→ **TASK INSTRUCTIONS**
a - Reproduce verbatim the passage on routers and middleboxes, starting at "The central concept" and ending at "certainly doing so.".
b - In the listing, rewrite the lines starting at the line containing "Given: Click the IntelliJ IDEA logo" and ending at the line containing "Looking at the screenshot, I should (566, 257).", replacing "Given" with "Instruction" and leaving everything else unchanged. Return only those lines.

→ **EXCERPTED PASSAGE**
If a website sees the HTTP connection terminating at some other IP address than the machine your browser is running on, it's some kind of middlebox (proxy, NAT box etc) and not a router.

The central concept of the packet-switched internet is that network nodes forwarding the packets (called routers) are just dumb packet forwarders and invisible to the communicating parties. It's called end-to-end transparency and it's what has enabled new Internet apps to be deployed without requiring support from the network. Like the web, or voip, or bittorrent.

http://tools.ietf.org/html/rfc1812#section-5.2.1.1 specifies what routers do when forwarding IPv4 packets.

Just because it does other things doesn't make it not a router. The primary purpose of a router is connecting different networks at layer 3, and a consumer-end box is certainly doing so.
What a consumer NAT box typically does is not routing. Routing is IP forwarding without messing with the packets. See the link in my post.

Here are various other kinds of middlebox devices that are also generally about connecting networks at layer 3 with various side effects vs routing (just like NAT):

http://en.wikipedia.org/wiki/Middlebox#Types_of_Middleboxes

None of these devices are internet routers. It's just wrong terminology.

→ **EXTRACTED INFORMATION**
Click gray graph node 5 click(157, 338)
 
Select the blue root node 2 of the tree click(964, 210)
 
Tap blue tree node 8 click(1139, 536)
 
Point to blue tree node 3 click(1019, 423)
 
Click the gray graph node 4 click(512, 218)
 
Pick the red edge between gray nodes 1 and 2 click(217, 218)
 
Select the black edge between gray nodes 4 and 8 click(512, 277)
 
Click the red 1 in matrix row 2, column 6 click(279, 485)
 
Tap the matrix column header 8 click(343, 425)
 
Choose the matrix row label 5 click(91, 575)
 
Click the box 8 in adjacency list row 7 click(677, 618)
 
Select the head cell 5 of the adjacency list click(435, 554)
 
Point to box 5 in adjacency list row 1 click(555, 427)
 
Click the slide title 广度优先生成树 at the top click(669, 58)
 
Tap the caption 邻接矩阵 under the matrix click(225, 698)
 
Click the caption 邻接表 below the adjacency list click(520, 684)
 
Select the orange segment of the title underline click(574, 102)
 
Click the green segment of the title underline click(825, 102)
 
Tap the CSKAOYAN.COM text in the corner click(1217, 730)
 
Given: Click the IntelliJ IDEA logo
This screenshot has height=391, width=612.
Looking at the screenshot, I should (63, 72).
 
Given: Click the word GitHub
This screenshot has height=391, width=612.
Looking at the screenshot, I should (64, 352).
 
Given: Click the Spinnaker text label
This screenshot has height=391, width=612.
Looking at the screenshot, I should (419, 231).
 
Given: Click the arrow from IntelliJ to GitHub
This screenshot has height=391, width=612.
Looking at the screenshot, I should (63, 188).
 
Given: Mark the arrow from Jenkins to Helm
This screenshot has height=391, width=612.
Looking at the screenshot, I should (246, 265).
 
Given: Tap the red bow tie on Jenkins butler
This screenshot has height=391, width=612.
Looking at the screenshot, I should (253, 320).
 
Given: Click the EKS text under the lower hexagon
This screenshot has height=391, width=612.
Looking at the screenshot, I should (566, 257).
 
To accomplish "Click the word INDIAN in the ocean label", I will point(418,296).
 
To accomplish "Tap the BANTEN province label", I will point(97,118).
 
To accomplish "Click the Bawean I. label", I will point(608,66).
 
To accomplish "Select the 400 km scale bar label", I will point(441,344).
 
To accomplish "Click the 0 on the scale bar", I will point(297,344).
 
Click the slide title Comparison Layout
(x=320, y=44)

→ **ANSWERS TO THE TASKS**
a -
The central concept of the packet-switched internet is that network nodes forwarding the packets (called routers) are just dumb packet forwarders and invisible to the communicating parties. It's called end-to-end transparency and it's what has enabled new Internet apps to be deployed without requiring support from the network. Like the web, or voip, or bittorrent.

http://tools.ietf.org/html/rfc1812#section-5.2.1.1 specifies what routers do when forwarding IPv4 packets.

Just because it does other things doesn't make it not a router. The primary purpose of a router is connecting different networks at layer 3, and a consumer-end box is certainly doing so.

b -
Instruction: Click the IntelliJ IDEA logo
This screenshot has height=391, width=612.
Looking at the screenshot, I should (63, 72).
 
Instruction: Click the word GitHub
This screenshot has height=391, width=612.
Looking at the screenshot, I should (64, 352).
 
Instruction: Click the Spinnaker text label
This screenshot has height=391, width=612.
Looking at the screenshot, I should (419, 231).
 
Instruction: Click the arrow from IntelliJ to GitHub
This screenshot has height=391, width=612.
Looking at the screenshot, I should (63, 188).
 
Instruction: Mark the arrow from Jenkins to Helm
This screenshot has height=391, width=612.
Looking at the screenshot, I should (246, 265).
 
Instruction: Tap the red bow tie on Jenkins butler
This screenshot has height=391, width=612.
Looking at the screenshot, I should (253, 320).
 
Instruction: Click the EKS text under the lower hexagon
This screenshot has height=391, width=612.
Looking at the screenshot, I should (566, 257).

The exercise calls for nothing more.